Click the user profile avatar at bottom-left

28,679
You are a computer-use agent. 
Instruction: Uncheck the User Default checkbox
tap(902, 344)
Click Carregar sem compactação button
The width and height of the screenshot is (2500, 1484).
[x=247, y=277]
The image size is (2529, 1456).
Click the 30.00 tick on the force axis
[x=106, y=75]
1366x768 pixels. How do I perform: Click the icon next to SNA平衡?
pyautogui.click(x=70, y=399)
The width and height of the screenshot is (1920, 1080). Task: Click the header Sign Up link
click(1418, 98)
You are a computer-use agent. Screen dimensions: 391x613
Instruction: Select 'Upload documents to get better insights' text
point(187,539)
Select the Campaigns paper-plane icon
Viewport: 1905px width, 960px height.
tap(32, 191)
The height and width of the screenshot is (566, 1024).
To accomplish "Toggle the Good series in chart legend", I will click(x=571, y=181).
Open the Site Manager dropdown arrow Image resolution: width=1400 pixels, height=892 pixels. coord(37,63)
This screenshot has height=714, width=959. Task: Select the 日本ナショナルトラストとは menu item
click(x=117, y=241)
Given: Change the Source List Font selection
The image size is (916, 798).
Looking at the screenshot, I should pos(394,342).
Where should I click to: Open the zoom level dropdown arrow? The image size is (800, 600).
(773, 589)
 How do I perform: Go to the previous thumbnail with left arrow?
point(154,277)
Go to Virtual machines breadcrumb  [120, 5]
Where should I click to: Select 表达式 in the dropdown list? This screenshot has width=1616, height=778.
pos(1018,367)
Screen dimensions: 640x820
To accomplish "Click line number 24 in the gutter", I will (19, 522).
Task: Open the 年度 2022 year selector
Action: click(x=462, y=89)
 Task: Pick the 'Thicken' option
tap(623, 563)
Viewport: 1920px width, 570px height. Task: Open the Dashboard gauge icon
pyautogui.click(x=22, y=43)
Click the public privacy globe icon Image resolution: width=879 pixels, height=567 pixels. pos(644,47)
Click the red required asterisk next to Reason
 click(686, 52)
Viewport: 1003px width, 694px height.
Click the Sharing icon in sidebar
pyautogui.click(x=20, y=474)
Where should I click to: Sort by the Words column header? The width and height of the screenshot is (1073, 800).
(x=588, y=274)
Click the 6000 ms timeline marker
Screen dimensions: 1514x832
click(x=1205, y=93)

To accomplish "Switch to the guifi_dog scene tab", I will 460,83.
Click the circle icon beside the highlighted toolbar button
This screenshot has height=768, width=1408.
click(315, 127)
+++
### Given request
Express every line of the entries above as a JSON list of strings, one string per line, with blank lines left out.

### Full output
[
  "Click the user profile avatar at bottom-left",
  "28,679",
  "You are a computer-use agent. ",
  "Instruction: Uncheck the User Default checkbox",
  "tap(902, 344)",
  "Click Carregar sem compactação button",
  "The width and height of the screenshot is (2500, 1484).",
  "[x=247, y=277]",
  "The image size is (2529, 1456).",
  "Click the 30.00 tick on the force axis",
  "[x=106, y=75]",
  "1366x768 pixels. How do I perform: Click the icon next to SNA平衡?",
  "pyautogui.click(x=70, y=399)",
  "The width and height of the screenshot is (1920, 1080). Task: Click the header Sign Up link",
  "click(1418, 98)",
  "You are a computer-use agent. Screen dimensions: 391x613",
  "Instruction: Select 'Upload documents to get better insights' text",
  "point(187,539)",
  "Select the Campaigns paper-plane icon",
  "Viewport: 1905px width, 960px height.",
  "tap(32, 191)",
  "The height and width of the screenshot is (566, 1024).",
  "To accomplish \"Toggle the Good series in chart legend\", I will click(x=571, y=181).",
  "Open the Site Manager dropdown arrow Image resolution: width=1400 pixels, height=892 pixels. coord(37,63)",
  "This screenshot has height=714, width=959. Task: Select the 日本ナショナルトラストとは menu item",
  "click(x=117, y=241)",
  "Given: Change the Source List Font selection",
  "The image size is (916, 798).",
  "Looking at the screenshot, I should pos(394,342).",
  "Where should I click to: Open the zoom level dropdown arrow? The image size is (800, 600).",
  "(773, 589)",
  " How do I perform: Go to the previous thumbnail with left arrow?",
  "point(154,277)",
  "Go to Virtual machines breadcrumb  [120, 5]",
  "Where should I click to: Select 表达式 in the dropdown list? This screenshot has width=1616, height=778.",
  "pos(1018,367)",
  "Screen dimensions: 640x820",
  "To accomplish \"Click line number 24 in the gutter\", I will (19, 522).",
  "Task: Open the 年度 2022 year selector",
  "Action: click(x=462, y=89)",
  " Task: Pick the 'Thicken' option",
  "tap(623, 563)",
  "Viewport: 1920px width, 570px height. Task: Open the Dashboard gauge icon",
  "pyautogui.click(x=22, y=43)",
  "Click the public privacy globe icon Image resolution: width=879 pixels, height=567 pixels. pos(644,47)",
  "Click the red required asterisk next to Reason",
  " click(686, 52)",
  "Viewport: 1003px width, 694px height.",
  "Click the Sharing icon in sidebar",
  "pyautogui.click(x=20, y=474)",
  "Where should I click to: Sort by the Words column header? The width and height of the screenshot is (1073, 800).",
  "(x=588, y=274)",
  "Click the 6000 ms timeline marker",
  "Screen dimensions: 1514x832",
  "click(x=1205, y=93)",
  "To accomplish \"Switch to the guifi_dog scene tab\", I will 460,83.",
  "Click the circle icon beside the highlighted toolbar button",
  "This screenshot has height=768, width=1408.",
  "click(315, 127)"
]